In the United States, that was done in a bipartisan fashion – something so few things can claim anymore. 72 percent of Americans support sanctions against Russia, while 65 percent support them even if it raises gas prices. And on Wednesday night, the House voted 414 – 17 to impose sanctions on Russia and ban oil imports. 15 of those voting against sanctions were Republicans, with Cawthorn one of them, calling the ban on oil imports “virtue signaling.”

Yet far more interesting are the Republicans supporting sanctions, including the 196 GOP Representatives who did vote for the bill – and what they and their colleagues have been saying about the Russian invasion generally and Cawthorn specifically. On Wednesday, House Minority Leader Kevin McCarthy publicly broke with Donald Trump when he told reporters “I do not think anything’s savvy or genius about Putin. I think Putin is evil. He’s a dictator. And I think he’s murdering people right now.” Powerful words that could not put him lightyears farther away than Trump and Cawthorn.

He isn’t alone, either. Earlier this month, former Vice President Mike Pence claimed there was no room for “apologists for Putin” in the GOP. When asked yesterday about Cawthorn’s statement, Republican Senator Joni Ernst said she would remind him that Russia invaded Ukraine and called Putin “an actual murderous thug.” Meanwhile, fellow Senate Republican Lindsey Graham insisted that Cawthorn and the pro-Putin wing of the Republican Party were “outliers in the largest sense possible.” Were but it true, Lindsey. When Liz Cheney tweeted over the weekend about the “Putin wing of the GOP,” she wasn’t lying. One need only turn on Fox News to find it.
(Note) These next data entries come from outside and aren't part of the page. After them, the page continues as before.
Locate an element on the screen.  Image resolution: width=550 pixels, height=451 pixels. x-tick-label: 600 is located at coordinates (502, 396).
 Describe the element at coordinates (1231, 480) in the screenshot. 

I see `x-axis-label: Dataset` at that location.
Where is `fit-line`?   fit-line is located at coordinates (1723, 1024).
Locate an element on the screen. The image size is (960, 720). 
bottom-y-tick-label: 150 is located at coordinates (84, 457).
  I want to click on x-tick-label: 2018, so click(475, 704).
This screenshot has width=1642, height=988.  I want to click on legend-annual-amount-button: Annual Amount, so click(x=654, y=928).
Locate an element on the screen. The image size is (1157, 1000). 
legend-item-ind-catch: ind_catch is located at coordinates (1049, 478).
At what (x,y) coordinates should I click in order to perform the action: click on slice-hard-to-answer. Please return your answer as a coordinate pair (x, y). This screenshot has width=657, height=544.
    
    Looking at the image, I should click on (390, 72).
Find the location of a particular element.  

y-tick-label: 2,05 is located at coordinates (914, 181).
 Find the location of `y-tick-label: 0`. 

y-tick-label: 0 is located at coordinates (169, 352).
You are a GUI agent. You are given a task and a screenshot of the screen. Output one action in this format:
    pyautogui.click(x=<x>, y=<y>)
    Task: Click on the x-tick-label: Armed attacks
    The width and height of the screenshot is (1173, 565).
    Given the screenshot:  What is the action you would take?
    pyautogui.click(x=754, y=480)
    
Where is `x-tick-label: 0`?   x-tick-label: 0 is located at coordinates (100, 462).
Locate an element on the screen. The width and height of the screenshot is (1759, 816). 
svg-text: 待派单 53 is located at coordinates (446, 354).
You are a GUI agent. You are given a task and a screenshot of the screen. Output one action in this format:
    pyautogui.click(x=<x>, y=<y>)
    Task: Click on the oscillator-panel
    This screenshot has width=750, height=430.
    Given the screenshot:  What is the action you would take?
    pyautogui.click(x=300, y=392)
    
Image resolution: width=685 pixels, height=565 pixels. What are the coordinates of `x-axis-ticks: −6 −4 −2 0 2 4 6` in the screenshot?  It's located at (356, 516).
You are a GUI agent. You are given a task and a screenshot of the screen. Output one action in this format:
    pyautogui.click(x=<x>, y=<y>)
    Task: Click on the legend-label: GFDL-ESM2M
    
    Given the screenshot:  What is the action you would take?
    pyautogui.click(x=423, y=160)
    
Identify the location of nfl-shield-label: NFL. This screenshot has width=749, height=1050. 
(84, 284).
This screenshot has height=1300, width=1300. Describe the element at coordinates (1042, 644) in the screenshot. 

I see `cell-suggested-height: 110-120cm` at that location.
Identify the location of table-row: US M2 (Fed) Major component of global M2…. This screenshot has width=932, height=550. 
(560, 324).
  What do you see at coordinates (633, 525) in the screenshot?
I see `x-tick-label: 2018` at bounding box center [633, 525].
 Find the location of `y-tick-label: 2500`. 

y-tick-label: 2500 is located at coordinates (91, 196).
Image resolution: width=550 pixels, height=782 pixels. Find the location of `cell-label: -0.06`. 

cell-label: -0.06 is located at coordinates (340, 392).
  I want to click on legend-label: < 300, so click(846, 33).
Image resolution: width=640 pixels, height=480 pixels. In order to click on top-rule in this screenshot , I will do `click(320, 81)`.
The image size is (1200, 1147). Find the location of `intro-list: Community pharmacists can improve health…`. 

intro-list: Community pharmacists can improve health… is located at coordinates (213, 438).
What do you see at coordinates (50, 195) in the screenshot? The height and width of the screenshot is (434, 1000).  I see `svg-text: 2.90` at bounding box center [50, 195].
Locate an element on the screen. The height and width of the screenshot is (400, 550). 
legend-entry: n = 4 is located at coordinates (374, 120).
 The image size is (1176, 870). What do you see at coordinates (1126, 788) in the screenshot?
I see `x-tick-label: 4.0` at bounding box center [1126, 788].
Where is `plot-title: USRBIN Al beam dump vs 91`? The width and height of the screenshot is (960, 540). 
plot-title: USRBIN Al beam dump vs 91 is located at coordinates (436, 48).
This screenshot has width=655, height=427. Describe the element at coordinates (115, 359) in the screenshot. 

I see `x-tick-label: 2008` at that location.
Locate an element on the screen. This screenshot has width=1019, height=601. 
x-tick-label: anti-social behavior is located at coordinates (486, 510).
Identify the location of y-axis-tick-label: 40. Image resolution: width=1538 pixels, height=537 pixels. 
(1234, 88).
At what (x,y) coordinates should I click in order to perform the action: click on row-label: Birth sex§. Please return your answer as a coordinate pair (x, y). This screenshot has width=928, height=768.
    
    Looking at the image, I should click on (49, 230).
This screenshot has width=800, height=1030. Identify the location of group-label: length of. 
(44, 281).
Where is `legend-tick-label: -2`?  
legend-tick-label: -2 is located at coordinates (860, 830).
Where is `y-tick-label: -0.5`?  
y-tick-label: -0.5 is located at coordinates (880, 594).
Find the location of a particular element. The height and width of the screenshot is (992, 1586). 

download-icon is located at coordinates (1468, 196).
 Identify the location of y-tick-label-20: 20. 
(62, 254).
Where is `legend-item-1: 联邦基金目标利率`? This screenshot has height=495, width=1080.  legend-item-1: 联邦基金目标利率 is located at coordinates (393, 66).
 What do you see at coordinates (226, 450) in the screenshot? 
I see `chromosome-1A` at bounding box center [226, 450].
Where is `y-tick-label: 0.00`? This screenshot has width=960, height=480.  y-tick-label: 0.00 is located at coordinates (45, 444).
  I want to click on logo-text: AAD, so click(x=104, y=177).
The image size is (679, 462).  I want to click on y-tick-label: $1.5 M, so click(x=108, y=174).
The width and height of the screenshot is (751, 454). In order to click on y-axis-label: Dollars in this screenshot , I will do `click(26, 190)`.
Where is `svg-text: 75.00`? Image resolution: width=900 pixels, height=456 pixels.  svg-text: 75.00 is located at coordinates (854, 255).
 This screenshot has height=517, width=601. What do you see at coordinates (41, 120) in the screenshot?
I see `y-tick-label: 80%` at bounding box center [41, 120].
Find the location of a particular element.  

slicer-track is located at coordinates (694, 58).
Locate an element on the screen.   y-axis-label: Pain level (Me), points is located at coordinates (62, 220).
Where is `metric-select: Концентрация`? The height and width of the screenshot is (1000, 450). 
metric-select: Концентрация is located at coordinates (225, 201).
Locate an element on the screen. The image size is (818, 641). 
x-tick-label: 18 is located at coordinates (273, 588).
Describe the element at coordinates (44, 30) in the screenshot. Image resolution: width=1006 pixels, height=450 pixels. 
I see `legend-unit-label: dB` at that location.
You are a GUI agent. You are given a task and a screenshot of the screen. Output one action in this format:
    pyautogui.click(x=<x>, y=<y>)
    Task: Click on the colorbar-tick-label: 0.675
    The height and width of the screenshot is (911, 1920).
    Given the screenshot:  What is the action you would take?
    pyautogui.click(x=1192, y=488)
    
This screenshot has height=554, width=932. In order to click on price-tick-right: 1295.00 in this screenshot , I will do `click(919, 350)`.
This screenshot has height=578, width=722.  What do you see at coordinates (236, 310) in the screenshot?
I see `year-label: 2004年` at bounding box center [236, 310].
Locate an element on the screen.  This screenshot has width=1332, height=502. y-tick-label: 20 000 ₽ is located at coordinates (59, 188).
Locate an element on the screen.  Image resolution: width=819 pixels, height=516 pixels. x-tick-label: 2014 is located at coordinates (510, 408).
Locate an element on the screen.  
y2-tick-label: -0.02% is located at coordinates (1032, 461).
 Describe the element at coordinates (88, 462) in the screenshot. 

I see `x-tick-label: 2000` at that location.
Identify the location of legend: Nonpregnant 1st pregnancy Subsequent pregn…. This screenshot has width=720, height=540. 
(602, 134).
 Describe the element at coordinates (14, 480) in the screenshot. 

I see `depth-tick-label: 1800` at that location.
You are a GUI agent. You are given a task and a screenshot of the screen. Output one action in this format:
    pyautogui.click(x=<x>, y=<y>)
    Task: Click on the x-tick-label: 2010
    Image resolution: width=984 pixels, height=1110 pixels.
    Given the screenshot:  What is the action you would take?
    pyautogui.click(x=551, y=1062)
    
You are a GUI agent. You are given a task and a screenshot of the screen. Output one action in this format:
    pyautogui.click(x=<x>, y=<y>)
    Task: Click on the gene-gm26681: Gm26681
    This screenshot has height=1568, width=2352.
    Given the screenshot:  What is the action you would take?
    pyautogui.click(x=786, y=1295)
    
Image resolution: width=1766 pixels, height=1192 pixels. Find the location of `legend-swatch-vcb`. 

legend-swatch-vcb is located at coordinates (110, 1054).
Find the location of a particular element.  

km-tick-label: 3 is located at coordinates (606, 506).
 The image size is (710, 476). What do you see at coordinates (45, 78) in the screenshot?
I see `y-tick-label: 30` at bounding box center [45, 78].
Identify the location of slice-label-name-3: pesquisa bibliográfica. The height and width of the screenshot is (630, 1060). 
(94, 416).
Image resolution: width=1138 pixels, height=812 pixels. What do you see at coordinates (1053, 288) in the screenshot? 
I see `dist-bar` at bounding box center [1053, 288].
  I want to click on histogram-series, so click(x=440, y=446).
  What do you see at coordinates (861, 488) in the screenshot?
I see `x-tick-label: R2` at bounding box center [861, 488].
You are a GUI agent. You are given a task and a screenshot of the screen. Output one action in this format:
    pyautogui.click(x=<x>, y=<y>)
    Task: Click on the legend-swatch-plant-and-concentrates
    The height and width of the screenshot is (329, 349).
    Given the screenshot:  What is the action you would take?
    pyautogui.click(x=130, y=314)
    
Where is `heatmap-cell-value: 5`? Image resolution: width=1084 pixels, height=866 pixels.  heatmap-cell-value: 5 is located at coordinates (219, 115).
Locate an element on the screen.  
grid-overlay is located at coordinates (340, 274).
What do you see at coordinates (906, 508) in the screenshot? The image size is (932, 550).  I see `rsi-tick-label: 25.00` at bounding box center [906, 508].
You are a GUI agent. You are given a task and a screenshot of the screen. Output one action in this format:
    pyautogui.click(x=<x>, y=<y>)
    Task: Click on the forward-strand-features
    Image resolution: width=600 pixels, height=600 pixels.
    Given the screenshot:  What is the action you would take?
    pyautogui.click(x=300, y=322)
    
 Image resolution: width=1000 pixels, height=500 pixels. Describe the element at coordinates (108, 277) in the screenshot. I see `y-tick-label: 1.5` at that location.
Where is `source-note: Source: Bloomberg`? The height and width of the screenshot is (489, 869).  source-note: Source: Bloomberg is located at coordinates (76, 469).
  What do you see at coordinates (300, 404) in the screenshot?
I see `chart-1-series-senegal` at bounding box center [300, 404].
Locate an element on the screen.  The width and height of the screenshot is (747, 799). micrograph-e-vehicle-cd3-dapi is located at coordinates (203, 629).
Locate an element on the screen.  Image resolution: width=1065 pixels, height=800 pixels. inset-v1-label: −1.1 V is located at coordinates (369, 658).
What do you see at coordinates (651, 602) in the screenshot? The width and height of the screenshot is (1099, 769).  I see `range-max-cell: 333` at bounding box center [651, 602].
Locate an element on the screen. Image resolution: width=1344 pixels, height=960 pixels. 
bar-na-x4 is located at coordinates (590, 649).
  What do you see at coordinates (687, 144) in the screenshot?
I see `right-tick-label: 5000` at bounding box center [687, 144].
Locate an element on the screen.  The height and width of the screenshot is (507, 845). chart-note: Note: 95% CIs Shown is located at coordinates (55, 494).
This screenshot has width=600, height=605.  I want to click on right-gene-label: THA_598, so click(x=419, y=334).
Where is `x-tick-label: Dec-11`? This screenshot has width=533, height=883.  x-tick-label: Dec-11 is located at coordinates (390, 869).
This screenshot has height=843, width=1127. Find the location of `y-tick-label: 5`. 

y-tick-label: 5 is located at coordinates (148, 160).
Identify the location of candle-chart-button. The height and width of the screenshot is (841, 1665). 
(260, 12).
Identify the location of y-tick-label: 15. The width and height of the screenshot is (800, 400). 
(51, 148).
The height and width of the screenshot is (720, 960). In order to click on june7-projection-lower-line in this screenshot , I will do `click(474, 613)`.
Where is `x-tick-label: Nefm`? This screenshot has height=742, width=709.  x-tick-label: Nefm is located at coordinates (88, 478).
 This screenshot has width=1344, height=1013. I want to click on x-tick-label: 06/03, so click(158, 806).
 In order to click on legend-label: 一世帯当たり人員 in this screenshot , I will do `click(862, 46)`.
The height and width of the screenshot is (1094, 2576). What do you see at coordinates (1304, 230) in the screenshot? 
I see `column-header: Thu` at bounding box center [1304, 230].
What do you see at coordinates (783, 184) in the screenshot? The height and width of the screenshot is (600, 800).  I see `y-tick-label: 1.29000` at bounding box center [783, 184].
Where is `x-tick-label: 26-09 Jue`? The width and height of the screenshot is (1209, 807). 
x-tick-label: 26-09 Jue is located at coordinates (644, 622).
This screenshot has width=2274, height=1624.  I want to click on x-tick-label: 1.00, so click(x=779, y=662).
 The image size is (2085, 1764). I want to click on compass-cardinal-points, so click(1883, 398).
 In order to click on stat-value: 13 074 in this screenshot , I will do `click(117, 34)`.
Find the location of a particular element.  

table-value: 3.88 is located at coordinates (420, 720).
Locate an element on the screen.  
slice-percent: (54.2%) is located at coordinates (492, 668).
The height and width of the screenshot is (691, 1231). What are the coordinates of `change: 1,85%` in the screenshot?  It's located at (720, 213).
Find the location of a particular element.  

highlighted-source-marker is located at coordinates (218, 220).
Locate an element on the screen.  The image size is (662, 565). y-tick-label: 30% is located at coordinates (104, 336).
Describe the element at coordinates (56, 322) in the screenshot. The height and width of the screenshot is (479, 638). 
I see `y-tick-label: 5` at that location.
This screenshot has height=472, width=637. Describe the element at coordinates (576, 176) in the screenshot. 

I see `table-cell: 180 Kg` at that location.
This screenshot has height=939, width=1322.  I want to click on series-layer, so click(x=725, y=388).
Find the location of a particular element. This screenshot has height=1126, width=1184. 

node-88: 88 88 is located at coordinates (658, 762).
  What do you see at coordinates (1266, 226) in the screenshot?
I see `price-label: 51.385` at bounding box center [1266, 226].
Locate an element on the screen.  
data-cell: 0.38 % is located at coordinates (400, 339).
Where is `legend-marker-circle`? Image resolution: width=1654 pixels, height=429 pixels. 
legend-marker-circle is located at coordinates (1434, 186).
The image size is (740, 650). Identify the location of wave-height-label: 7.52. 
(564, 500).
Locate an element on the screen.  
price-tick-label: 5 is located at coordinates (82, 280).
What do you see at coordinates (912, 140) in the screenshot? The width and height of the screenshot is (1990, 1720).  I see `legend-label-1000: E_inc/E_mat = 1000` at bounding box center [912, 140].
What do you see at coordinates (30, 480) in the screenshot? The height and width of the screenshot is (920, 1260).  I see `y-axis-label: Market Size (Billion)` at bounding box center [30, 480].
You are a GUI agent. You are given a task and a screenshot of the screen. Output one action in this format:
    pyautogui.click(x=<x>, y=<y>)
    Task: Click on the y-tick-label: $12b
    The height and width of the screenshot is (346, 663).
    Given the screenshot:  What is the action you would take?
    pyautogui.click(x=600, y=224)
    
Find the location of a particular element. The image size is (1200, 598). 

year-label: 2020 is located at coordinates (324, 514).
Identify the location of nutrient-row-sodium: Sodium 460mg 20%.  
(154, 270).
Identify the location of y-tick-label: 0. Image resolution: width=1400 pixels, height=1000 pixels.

And in an Economic/YouGov poll from after the Russian invasion, Trump held a 79 percent approval rating among Republicans, proving that a pro-Putin candidate would not be a dealbreaker to a majority of the party.

And yet, I can’t help but feel like something is afoot. From Pence to Graham, Republicans seem to be rediscovering their backbones and daring to defy Donald. With the House vote, Republican representatives put their money where their mouth is. They are on the record contradicting Donald Trump – well, except for Cawthorn and his 14 fellow rebel Republicans. There are signs outside the Beltway, too. In his own district, Cawthorn is being primaried – and two of his GOP challengers yesterday condemned his remarks about Ukraine. In Florida, Ron DeSantis is openly challenging Trump’s leadership of the party. And the vast majority of Americans do not want Donald Trump to run again. All of these are signs of a dying movement.

If we as Americans can agree on something like sanctions, maybe we can once again agree on how precious and fragile democracy truly is. Volodymyr Zelensky has demonstrated that much, as have the people of Ukraine. They’ve reminded us of how important it is to come together and fight for freedom. Far from corrupt or evil, that is the most beautiful thing in the world – Madison Cawthorn be damned.